[Opening DATASET EXCERPTS section]
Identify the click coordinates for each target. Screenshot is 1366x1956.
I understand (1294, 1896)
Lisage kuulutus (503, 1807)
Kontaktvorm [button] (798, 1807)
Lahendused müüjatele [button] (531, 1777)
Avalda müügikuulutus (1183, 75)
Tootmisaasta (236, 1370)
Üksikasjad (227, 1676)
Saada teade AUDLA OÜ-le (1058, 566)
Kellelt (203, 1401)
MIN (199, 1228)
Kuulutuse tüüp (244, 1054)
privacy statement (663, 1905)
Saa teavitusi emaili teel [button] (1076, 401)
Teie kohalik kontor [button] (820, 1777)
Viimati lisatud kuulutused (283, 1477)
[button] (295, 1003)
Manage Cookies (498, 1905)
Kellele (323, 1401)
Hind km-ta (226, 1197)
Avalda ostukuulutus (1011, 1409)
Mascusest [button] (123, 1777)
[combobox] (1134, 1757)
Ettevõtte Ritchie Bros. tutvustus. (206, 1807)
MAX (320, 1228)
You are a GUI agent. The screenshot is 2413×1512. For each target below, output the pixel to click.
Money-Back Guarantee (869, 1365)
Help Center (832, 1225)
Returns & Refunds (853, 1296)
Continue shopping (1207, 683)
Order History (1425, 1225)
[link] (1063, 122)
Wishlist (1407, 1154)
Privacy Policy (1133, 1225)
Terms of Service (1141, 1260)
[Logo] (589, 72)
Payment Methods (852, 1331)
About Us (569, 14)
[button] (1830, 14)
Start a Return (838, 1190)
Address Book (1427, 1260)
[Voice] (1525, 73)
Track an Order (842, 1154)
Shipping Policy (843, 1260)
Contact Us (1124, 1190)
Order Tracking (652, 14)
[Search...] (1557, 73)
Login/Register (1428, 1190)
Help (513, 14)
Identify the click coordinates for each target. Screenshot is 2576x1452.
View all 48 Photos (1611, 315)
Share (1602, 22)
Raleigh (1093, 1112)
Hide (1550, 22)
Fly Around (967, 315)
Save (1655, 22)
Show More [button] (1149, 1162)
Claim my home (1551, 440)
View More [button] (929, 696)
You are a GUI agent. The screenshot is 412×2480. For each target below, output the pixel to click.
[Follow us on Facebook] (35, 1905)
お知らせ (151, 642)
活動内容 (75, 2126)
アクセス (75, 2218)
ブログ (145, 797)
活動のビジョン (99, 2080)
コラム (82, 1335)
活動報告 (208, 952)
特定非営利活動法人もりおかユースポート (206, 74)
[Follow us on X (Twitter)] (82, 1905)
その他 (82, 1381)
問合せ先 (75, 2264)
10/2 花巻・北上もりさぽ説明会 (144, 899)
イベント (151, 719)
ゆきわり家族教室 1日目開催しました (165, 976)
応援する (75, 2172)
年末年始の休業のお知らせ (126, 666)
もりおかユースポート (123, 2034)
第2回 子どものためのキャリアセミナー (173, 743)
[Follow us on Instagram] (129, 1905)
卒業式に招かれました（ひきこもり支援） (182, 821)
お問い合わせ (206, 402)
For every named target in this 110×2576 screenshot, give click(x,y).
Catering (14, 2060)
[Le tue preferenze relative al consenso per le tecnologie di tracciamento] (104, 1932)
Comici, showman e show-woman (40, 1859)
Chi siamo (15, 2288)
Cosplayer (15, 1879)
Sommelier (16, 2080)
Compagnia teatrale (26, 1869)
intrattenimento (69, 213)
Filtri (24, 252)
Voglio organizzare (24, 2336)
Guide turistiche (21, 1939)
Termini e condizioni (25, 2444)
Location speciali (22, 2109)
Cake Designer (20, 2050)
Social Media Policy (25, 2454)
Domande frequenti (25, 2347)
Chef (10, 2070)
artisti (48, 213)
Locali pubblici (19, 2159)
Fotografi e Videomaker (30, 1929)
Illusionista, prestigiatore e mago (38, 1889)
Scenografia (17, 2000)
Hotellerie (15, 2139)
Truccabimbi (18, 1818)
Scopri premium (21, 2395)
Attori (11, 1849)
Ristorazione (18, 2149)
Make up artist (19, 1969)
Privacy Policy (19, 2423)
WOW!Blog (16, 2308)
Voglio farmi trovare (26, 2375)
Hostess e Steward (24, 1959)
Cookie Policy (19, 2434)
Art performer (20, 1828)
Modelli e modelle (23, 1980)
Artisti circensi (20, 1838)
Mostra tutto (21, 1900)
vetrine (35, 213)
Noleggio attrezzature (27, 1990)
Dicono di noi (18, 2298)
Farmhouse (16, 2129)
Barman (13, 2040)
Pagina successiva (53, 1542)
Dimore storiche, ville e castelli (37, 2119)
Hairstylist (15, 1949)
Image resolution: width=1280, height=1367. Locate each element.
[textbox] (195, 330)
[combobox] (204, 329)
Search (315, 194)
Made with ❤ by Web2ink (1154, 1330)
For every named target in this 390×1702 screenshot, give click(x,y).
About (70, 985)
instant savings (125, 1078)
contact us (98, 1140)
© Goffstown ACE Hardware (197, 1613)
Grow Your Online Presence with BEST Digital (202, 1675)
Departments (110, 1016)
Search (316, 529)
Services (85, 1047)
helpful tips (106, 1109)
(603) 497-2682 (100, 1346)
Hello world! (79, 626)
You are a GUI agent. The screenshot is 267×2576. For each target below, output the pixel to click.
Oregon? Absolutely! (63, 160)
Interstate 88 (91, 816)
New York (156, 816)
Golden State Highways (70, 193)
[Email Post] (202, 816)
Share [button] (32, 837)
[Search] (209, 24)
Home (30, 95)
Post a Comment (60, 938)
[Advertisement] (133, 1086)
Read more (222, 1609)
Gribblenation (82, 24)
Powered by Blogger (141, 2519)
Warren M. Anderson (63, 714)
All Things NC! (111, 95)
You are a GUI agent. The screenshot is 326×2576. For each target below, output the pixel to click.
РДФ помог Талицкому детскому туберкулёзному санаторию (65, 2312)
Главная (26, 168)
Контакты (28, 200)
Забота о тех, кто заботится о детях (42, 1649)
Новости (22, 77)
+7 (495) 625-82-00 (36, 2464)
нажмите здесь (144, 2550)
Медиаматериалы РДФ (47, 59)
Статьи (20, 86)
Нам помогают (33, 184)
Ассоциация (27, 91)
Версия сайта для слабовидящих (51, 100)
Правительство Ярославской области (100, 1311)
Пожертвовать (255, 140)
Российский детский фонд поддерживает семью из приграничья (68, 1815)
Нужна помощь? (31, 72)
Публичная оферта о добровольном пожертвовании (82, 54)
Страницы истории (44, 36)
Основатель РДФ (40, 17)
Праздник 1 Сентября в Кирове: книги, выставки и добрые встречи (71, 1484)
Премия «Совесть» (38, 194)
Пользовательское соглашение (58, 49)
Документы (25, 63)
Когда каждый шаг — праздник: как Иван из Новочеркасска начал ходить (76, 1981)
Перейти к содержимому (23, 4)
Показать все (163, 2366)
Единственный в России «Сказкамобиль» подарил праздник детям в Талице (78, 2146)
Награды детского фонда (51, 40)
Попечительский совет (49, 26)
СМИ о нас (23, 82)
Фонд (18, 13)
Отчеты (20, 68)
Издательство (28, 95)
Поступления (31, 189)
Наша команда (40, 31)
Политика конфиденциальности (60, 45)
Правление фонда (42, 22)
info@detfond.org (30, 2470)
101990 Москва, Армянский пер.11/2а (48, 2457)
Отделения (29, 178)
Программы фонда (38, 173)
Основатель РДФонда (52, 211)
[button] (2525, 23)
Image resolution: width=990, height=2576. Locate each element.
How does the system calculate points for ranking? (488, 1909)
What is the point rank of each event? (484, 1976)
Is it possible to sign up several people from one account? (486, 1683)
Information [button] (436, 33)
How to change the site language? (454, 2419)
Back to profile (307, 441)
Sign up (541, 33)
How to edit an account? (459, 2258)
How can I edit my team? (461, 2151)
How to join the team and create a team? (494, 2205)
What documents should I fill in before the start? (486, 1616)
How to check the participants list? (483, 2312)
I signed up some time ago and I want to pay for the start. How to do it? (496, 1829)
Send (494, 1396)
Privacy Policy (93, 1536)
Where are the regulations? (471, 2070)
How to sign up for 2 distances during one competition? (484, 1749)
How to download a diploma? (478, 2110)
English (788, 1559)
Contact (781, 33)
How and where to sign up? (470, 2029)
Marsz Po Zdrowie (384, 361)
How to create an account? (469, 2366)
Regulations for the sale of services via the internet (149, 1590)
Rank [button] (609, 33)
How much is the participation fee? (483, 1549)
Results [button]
[Closing DATASET EXCERPTS section]
EXERCISE AIM:
From the data, collect all lines where the string "Voglio" appears.

SOLVED PROBLEM:
Voglio organizzare (24, 2336)
Voglio farmi trovare (26, 2375)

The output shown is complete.